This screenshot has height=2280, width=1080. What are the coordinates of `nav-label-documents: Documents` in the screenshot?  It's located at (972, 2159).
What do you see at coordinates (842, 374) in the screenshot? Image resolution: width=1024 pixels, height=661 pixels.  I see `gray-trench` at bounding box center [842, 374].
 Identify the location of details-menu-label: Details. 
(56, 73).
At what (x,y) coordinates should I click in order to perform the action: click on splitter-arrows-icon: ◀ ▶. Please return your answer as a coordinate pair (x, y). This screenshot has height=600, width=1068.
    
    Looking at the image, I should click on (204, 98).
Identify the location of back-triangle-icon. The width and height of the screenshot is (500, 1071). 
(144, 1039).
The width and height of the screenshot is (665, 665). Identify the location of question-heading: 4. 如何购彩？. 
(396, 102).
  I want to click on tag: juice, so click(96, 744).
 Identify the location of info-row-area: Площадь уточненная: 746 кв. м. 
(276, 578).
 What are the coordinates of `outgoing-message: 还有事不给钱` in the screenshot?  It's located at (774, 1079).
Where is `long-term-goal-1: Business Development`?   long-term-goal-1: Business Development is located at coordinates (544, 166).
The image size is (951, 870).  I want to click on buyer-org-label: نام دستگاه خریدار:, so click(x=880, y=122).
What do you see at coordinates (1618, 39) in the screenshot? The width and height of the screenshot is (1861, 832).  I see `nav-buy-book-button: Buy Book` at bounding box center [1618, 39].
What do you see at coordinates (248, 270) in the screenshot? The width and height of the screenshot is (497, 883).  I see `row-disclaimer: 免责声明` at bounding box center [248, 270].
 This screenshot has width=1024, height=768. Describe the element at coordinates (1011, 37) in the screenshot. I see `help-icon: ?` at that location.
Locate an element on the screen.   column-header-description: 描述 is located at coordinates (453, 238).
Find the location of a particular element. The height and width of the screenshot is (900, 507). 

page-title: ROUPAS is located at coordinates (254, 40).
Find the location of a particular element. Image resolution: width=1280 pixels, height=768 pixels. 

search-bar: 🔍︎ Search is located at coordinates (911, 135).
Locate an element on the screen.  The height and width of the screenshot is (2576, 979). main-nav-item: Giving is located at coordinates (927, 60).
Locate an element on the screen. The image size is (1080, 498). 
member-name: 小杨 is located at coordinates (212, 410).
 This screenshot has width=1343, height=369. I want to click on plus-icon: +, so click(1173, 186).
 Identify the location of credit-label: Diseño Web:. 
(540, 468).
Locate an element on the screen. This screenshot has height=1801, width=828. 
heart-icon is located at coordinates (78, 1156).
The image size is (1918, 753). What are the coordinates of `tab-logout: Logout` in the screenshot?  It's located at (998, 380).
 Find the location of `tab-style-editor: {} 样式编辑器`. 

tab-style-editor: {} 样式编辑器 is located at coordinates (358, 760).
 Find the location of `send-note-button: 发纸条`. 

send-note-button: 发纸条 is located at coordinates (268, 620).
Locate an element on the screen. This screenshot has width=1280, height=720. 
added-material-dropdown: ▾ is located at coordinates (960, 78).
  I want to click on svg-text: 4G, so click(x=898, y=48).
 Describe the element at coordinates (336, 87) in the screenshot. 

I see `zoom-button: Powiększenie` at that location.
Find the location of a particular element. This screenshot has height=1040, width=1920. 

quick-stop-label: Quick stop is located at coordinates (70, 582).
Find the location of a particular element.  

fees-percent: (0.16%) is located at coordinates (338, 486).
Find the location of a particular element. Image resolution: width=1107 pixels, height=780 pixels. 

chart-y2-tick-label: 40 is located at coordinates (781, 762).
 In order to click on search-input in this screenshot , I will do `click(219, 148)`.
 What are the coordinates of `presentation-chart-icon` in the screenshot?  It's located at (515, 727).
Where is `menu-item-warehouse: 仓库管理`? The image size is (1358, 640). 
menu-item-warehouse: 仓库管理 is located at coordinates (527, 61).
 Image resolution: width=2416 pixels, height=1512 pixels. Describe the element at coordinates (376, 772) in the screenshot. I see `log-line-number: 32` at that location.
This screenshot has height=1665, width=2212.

——————————

> **TASK OBJECTIVE**: Rewrite the data starting at the first line and ending at the line that contains "Looking at the", replacing "coordinates" with "location" and changing nothing else.

> **OUTPUT BELOW**:
This screenshot has height=2280, width=1080. What are the location of `nav-label-documents: Documents` in the screenshot?  It's located at (972, 2159).
What do you see at location (842, 374) in the screenshot? Image resolution: width=1024 pixels, height=661 pixels.  I see `gray-trench` at bounding box center [842, 374].
 Identify the location of details-menu-label: Details. 
(56, 73).
At what (x,y) location should I click in order to perform the action: click on splitter-arrows-icon: ◀ ▶. Please return your answer as a coordinate pair (x, y). This screenshot has height=600, width=1068.
    
    Looking at the image, I should click on (204, 98).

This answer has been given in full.